After already taking a 40% haircut when they announced reduced bookings guidance for 2012 with their Q2 earnings release, Zynga took a further ~20% haircut on again reduced guidance in October. Bookings were reduced from a range of $1.15B-$1.22B or $1.185B avg to $1.085B-$1.1B or $1.092B avg. So an 8% reduction in estimated bookings results in a 20% haircut for the stock and now with a market cap of ~$1.83B the company is just about trading for their net cash value (cash and marketable securities less debt) of $1.5B. I can see why the author of the blog might be frustrated with the level of hatred aimed at this struggling but not remotely close to insolvent (as implied by the market cap) company. I can also see how Mr. Pincus would be frustrated particularly at the vitriol sent his way as the stock has cratered lately.

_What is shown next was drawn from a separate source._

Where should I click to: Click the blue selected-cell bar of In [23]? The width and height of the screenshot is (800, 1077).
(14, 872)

The first argument I'll make about why Pincus should not take the company private has to do with the legality of it. Assuming it's Pincus and maybe some partners that make the offer to buy the company, even if they double the current share price and offer something like $5.00/ share; this company went public at twice that price less than a year ago and I'm sure there are a lot shareholders who bought in at much higher prices than $5.00/ share that won't be thrilled with that offer. While Pincus having 50.15% voting power can certainly force the approval of the takeover, you can bet your bottom dollar he'll face a class action lawsuit over it. I'm not a lawyer but based on the old axiom "if it were that easy everyone would do it" I'd say the plaintiffs in the class action would have a pretty good case against Pincus selling the company back to himself for half of the IPO price less than a year later.

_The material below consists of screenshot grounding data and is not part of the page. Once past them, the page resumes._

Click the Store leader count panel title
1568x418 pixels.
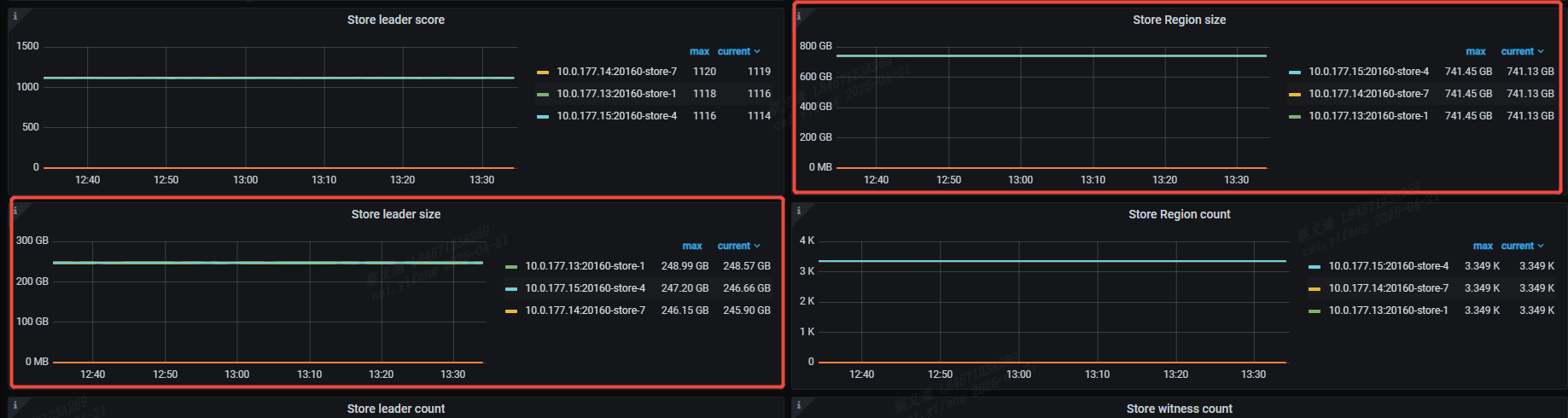pyautogui.click(x=395, y=409)
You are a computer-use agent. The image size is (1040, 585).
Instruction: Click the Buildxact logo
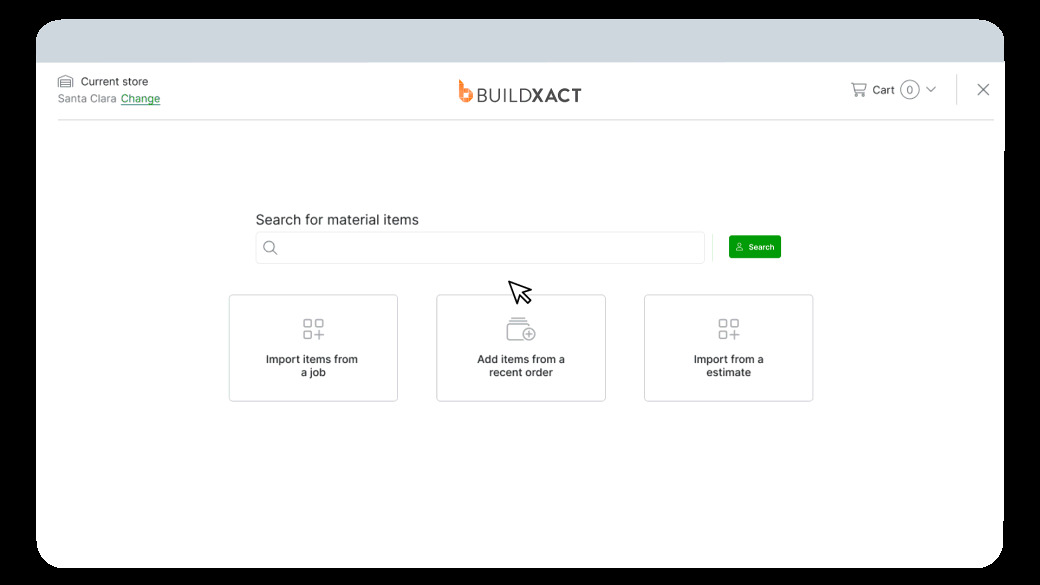tap(520, 91)
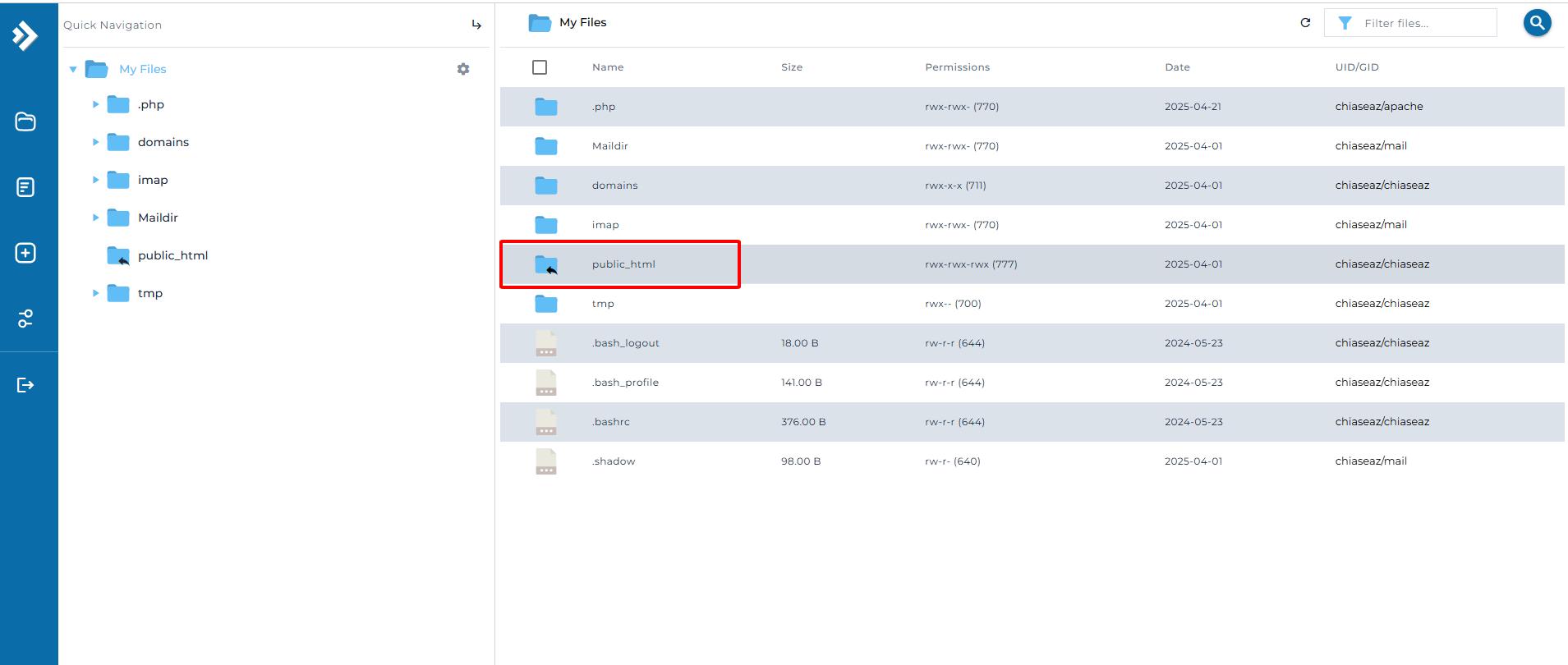The height and width of the screenshot is (665, 1568).
Task: Expand the tmp folder in tree
Action: click(x=95, y=293)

There has been a lot of criticism made of Pincus setting himself up as King for life with his 50.15% voting power and cashing in 15.5% of his holdings to the tune of around $220M, shortly after the IPO but before they announced reduced guidance. While I agree with most of the criticism particularly with the king for life voting rights, this is one instance where these two acts might be beneficial to minority shareholders. Analyst and pundits can heap all of the vitriol they want on Zynga and Pincus and when it's all said and done Pincus isn't going anywhere and he's got enough money where he can stay focused on the long term prospects for Zynga without worrying about the current market price of his company's stock.
Contrary to the argument made in the blog, Mark Pincus tweeted he has the ability to ignore all of the noise around him regardless of how loud it is right now and concentrate on the long term. Hopefully Pincus was tweeting the link to the blog because he agreed that the market was overreacting and not because he agreed that he should take his ball and go home. I'm going to go off track a bit here and do a little bragging about my alter ego (MKArch) in the Motley Fool's CAPS stock picking competition. I've been camped out in the top 1% of the competition for the last couple of years and most of the 6 years I've been in it, mostly by making contrarian bets and being patient. I did fall to the bottom of the competition late 2008 early 2009 purposefully loading up on picks when everyone else was panicking.

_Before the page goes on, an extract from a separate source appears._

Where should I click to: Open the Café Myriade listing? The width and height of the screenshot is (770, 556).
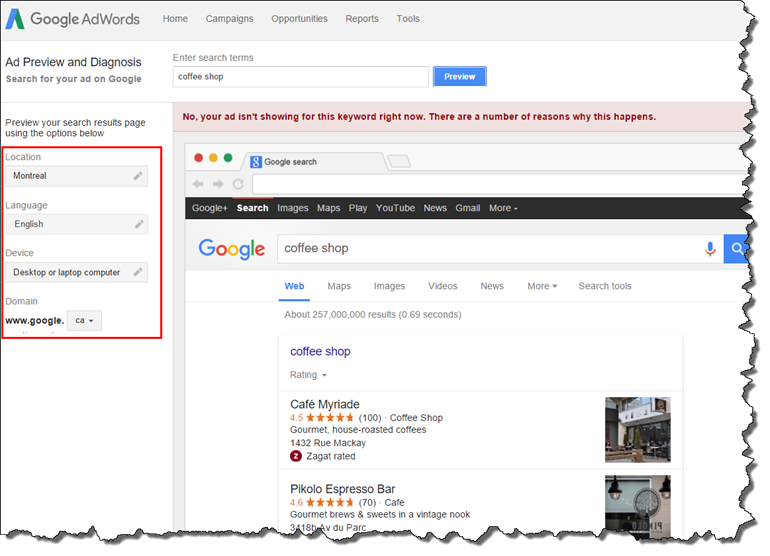point(325,404)
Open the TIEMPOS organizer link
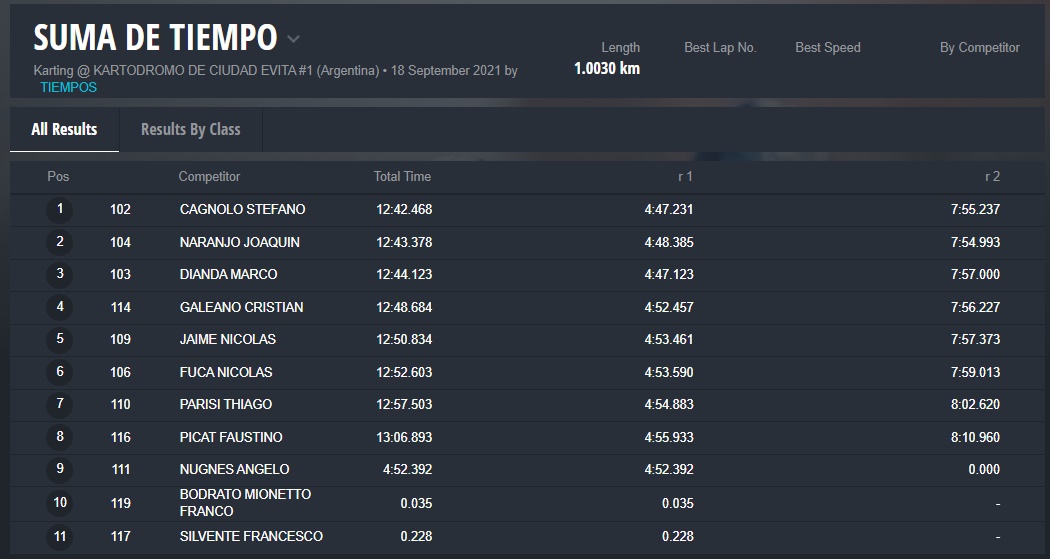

While I don't mind patting myself on the back, the point I'm trying to make is not that I'm the next Warren Buffet (and I ain't) it's that the market get's it wrong a lot of the time and investors and businessmen (or women) that can distinguish when the market is just being irrational can make a boat load of money. If Mark Pincus really believes in the prospects for Zynga he can just ignore the market and do what he thinks is best for the company and shareholders because he isn't beholden to anyone. If the analysts and pundits want to criticize him he should prove them wrong by doing what's right for the long term success of the company and waiting for his chance to say he told them so.
Finally, I have some advice for Mark Pincus for the upcoming earnings release and conference call. Be as completely honest as you can and provide as much information about what's going on as you can. Don't just tell us you are optimistic about the future talk about what you've learned about monetizing rewards and what the current issues are. Talk about how you see rewards evolving. Provide as much specific information as you can. Talk about the advertising side of the business and how you see this evolving. Give us some realistic scenarios for how these segments might grow (or shrink) and provide some revenue ranges. Talk about monetizing third party developers and include realistic revenue ranges. Do the same with international expansion. Play it straight because you've got nothing to lose and no one will believe you if you don't.